It was obvious, too, that the Canadiens sorely missed the genius of Sam Pollock, who retired as general manager last summer following the team's ninth Stanley Cup triumph in 14 years. Pollock left a house divided, a house confused. Most people expected that Pollock would appoint Bowman, who had been a highly successful general manager in St. Louis, as his replacement, but Pollock split the responsibilities among several people, with Irving Grundman assuming the No. 1 title as managing director.
Grundman's detractors claim that while he may well be a shrewd businessman, he is not a "hockey man." A hockey man, a Pollock, would have obtained a No. 4 defenseman for the Canadiens by now, or so they insist. "Would Sam Pollock have let Phil Russell be traded from Chicago to Atlanta when Phil Russell was exactly the defenseman the Canadiens needed?" they ask.
Meanwhile, all was serene among the Islanders. They had already beaten the Canadiens in two of their three meetings this season, and they were buoyed by the fact that they had compiled a better record than the Canadiens even while playing a more difficult schedule. The Islanders drew 33 games against what are now the third- through seventh-place teams in the NHL's overall standings, the Canadiens just 20.
And while Denis Potvin clearly had become the premier defenseman in the NHL, Trottier had replaced Lafleur as the premier forward. The shy, 22-year-old Trottier claims that he is more talkative this year, particularly in the dressing room, where, he says, he no longer hesitates to prod teammates into exerting greater effort. "In the past," Trottier says, "I always felt who was I to speak out, but now I do it and the hell with the consequences. If I make some guy mad, that's his problem. All I want everyone to know is how hard I work on the ice. I want them to see players years from now and think, 'Hey, that guy plays just as hard as Trottier used to play.' "
For almost two seasons, Trottier's line, with sniper Mike Bossy and massive Clark Gillies on the wings, had been the most potent attack force in the NHL, averaging almost four points a game, but in a stunning move Islander Coach Al Arbour recently replaced Gillies at left wing with John Tonelli, a scrapper imported last summer from the WHA. "A very wise decision," Bowman says. "Despite their record, the Islanders were too much of a one-line club, and in the playoffs it's pretty easy to stop one big line with a line made up of checking specialists. That's what Toronto did to them last year."
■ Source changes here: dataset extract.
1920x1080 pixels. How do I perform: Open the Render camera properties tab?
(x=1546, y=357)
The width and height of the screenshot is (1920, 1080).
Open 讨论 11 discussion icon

What usually happens when the Islanders play in Montreal is this: the Islanders, perhaps overawed, become too defensive-minded, and rather than skate their own crisp-passing, high-scoring game, they try to defense the Canadiens' attack instead. "It's like we've wanted to beat them 1-0 on a fluke goal from center ice," said one Islander. "And that style never worked. Whatever happens tonight will happen because we've played our game. We're No. 1 now—not the Canadiens. Let them stop us."
The Canadiens did not come close to stopping the Islanders, and Lafleur, though he took seven shots at Resch, did not come close to breaking his goal-scoring drought. As 18,083, the largest crowd of the season, watched in amazement, the Islanders seemed to toy with the befuddled Canadiens most of the game, which was played at a level of skill and speed rarely seen in these expansion times.
Bossy's league-high 59th goal, scored while Tonelli held the attention of the two Montreal defensemen, gave the Islanders a 1-0 lead at 1:40 of the first period. When the P.A. man announced that Trottier had been given an assist on Bossy's goal, moving him nine points ahead of Lafleur, the pro-Lafleur crowd booed for several seconds.
For the next 10 minutes one Islander after another broke through the beleaguered Montreal defense and assaulted Dryden on breakaways, but Dryden either made a miracle save or Islanders such as Wayne Merrick and Bob Bourne slid their shots wide of the cage. Then Jacques Lemaire tied the game for the Canadiens on a power-play goal, and two minutes later the crowd stood and roared when the P.A. man announced that Trottier's assist on Bossy's goal had been "taken off" and given to Tonelli instead, as indeed it should have been.
Moments later, though, Trottier had his assist back when he set up Pat Price for a shot that Dryden caught easily but accidentally dropped into the goal. The Islanders continued to bombard him, and near the end of the period Potvin, playing his best game ever in the Forum, went the length of the ice and set up Lorne Henning's goal for a 3-1 lead.